- **WORK REQUIRED**:
Please reproduce the lines word for word, beginning with the line that contains "Screen dimensions: 934x687" and continuing through the line that contains "(x=181, y=445)", with both of those lines included.

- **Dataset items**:
□ □ □ □ □ □ □

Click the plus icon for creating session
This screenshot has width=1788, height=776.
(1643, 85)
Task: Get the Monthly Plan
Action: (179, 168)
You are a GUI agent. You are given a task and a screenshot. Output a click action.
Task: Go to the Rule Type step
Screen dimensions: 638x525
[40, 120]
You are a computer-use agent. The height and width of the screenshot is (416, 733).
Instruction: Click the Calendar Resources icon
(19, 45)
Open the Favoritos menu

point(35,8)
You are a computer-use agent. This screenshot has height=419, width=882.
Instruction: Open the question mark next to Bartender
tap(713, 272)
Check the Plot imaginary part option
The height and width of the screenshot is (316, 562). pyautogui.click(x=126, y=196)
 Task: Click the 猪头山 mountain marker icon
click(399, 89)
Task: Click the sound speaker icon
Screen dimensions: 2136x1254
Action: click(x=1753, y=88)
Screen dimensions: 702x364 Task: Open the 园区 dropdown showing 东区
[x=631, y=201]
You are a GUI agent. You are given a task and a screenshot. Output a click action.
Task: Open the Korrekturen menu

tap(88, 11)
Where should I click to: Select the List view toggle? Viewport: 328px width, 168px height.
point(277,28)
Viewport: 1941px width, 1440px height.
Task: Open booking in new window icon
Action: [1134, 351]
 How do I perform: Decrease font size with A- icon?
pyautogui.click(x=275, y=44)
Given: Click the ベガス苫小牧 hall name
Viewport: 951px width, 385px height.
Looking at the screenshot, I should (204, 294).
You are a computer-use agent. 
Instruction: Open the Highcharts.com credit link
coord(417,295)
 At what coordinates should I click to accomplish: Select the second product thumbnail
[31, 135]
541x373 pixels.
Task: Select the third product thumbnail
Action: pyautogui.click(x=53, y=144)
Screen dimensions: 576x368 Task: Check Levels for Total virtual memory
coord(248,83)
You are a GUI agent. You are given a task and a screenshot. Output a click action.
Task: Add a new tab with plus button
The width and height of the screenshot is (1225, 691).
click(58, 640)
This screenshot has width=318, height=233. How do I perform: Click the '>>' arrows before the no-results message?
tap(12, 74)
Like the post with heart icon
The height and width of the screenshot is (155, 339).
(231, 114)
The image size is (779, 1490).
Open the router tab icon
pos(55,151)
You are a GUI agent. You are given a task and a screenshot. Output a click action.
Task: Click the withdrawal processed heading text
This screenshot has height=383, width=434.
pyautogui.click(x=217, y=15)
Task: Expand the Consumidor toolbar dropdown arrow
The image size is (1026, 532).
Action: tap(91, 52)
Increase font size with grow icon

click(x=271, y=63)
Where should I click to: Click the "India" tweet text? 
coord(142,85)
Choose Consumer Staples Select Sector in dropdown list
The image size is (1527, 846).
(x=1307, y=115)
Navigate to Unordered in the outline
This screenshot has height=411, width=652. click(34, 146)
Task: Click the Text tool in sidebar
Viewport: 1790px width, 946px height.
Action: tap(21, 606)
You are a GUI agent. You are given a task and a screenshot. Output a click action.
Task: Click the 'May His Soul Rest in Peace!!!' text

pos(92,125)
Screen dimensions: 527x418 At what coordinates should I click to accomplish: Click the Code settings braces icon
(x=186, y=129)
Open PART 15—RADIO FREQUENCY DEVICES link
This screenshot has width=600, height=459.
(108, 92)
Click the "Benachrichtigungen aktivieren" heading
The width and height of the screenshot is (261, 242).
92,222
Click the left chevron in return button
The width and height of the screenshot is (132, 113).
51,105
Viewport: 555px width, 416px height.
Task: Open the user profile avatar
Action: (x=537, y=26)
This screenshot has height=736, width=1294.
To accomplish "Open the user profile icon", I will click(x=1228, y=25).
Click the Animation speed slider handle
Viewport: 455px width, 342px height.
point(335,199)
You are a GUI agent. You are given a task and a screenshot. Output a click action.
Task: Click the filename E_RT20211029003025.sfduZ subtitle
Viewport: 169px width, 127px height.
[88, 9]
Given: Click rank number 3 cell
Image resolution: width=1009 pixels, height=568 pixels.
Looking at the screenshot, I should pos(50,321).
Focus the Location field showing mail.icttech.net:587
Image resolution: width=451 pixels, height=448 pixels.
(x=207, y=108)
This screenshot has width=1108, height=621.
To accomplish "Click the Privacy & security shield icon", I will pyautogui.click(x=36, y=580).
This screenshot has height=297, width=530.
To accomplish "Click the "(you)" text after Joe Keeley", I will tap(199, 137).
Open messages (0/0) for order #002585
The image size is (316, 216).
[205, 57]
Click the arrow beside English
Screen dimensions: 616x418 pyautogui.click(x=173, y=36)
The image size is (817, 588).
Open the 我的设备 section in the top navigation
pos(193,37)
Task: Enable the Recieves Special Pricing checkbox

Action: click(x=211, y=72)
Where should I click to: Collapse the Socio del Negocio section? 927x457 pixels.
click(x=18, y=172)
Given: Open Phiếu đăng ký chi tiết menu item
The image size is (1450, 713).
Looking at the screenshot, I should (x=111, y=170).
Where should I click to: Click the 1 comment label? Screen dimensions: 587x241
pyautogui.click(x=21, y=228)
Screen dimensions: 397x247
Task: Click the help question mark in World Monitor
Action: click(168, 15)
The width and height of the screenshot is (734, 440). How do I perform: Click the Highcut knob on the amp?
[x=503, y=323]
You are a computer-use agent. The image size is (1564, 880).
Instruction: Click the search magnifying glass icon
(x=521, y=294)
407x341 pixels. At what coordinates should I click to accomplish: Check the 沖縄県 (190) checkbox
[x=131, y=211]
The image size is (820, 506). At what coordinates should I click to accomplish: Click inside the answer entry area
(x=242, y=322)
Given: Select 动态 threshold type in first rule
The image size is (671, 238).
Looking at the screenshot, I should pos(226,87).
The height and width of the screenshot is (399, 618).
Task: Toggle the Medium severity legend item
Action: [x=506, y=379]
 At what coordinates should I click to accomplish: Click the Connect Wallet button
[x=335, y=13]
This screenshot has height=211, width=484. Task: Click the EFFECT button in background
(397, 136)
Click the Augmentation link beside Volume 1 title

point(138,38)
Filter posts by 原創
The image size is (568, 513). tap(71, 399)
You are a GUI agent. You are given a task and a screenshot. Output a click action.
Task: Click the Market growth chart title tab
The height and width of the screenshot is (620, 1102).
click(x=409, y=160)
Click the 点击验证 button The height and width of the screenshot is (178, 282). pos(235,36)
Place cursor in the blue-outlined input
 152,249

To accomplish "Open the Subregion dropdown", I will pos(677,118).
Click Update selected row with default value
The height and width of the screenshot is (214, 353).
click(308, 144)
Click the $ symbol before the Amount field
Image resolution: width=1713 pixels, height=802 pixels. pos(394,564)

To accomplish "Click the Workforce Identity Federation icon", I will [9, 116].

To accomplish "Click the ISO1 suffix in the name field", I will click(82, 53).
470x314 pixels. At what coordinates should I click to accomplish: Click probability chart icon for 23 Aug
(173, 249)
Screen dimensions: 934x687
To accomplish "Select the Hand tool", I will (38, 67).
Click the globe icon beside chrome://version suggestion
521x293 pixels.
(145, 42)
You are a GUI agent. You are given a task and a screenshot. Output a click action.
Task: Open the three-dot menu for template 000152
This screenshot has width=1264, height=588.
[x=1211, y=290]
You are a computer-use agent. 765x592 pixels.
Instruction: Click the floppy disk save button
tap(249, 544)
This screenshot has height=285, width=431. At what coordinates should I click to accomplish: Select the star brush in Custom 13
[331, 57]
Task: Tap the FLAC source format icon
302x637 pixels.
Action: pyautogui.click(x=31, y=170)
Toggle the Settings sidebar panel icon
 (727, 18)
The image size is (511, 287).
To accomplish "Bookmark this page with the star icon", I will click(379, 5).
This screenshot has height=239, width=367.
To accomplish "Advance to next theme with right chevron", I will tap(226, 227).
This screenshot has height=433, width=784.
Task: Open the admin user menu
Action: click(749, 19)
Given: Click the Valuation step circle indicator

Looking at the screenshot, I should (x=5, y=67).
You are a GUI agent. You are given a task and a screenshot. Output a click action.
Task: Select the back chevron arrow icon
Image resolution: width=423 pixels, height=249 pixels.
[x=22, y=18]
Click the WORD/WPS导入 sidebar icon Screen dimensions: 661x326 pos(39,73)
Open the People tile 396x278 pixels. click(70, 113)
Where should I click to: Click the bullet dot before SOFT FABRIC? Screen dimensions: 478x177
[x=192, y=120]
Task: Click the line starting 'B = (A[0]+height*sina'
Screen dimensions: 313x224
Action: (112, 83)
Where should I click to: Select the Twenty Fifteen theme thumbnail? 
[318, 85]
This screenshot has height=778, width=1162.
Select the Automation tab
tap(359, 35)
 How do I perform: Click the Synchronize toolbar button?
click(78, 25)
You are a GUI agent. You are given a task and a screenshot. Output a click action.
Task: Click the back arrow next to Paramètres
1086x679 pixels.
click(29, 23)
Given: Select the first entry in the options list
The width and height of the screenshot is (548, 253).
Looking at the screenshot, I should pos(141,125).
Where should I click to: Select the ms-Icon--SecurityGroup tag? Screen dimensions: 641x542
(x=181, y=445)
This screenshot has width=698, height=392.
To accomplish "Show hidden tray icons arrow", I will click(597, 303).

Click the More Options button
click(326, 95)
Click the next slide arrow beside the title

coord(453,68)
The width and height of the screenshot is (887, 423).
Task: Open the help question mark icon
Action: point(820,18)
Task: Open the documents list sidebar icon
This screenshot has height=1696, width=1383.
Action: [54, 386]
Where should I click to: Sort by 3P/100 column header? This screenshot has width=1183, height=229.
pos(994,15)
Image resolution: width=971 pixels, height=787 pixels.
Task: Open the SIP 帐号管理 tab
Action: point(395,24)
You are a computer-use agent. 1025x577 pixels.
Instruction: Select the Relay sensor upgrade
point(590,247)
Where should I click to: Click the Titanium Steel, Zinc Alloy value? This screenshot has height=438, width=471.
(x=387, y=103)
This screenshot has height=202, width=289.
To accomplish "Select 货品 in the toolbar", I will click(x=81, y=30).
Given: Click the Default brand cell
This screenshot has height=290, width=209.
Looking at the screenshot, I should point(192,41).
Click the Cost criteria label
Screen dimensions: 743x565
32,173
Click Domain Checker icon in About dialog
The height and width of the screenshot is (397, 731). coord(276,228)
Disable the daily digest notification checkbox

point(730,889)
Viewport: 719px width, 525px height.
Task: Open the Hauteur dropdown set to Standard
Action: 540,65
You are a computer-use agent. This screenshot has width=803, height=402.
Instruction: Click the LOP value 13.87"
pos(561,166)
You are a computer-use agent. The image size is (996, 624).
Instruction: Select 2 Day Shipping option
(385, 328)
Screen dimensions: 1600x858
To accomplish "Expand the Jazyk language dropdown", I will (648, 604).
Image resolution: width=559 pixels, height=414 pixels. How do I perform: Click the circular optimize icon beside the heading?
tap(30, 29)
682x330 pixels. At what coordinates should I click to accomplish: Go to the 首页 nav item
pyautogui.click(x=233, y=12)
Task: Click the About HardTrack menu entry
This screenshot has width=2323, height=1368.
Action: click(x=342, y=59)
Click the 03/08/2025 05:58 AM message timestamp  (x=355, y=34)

□ □ □ □ □ □ □

- **PROBLEM SOLUTION**:
Screen dimensions: 934x687
To accomplish "Select the Hand tool", I will (38, 67).
Click the globe icon beside chrome://version suggestion
521x293 pixels.
(145, 42)
You are a GUI agent. You are given a task and a screenshot. Output a click action.
Task: Open the three-dot menu for template 000152
This screenshot has width=1264, height=588.
[x=1211, y=290]
You are a computer-use agent. 765x592 pixels.
Instruction: Click the floppy disk save button
tap(249, 544)
This screenshot has height=285, width=431. At what coordinates should I click to accomplish: Select the star brush in Custom 13
[331, 57]
Task: Tap the FLAC source format icon
302x637 pixels.
Action: pyautogui.click(x=31, y=170)
Toggle the Settings sidebar panel icon
 (727, 18)
The image size is (511, 287).
To accomplish "Bookmark this page with the star icon", I will click(379, 5).
This screenshot has height=239, width=367.
To accomplish "Advance to next theme with right chevron", I will tap(226, 227).
This screenshot has height=433, width=784.
Task: Open the admin user menu
Action: click(749, 19)
Given: Click the Valuation step circle indicator

Looking at the screenshot, I should (x=5, y=67).
You are a GUI agent. You are given a task and a screenshot. Output a click action.
Task: Select the back chevron arrow icon
Image resolution: width=423 pixels, height=249 pixels.
[x=22, y=18]
Click the WORD/WPS导入 sidebar icon Screen dimensions: 661x326 pos(39,73)
Open the People tile 396x278 pixels. click(70, 113)
Where should I click to: Click the bullet dot before SOFT FABRIC? Screen dimensions: 478x177
[x=192, y=120]
Task: Click the line starting 'B = (A[0]+height*sina'
Screen dimensions: 313x224
Action: (112, 83)
Where should I click to: Select the Twenty Fifteen theme thumbnail? 
[318, 85]
This screenshot has height=778, width=1162.
Select the Automation tab
tap(359, 35)
 How do I perform: Click the Synchronize toolbar button?
click(78, 25)
You are a GUI agent. You are given a task and a screenshot. Output a click action.
Task: Click the back arrow next to Paramètres
1086x679 pixels.
click(29, 23)
Given: Select the first entry in the options list
The width and height of the screenshot is (548, 253).
Looking at the screenshot, I should pos(141,125).
Where should I click to: Select the ms-Icon--SecurityGroup tag? Screen dimensions: 641x542
(x=181, y=445)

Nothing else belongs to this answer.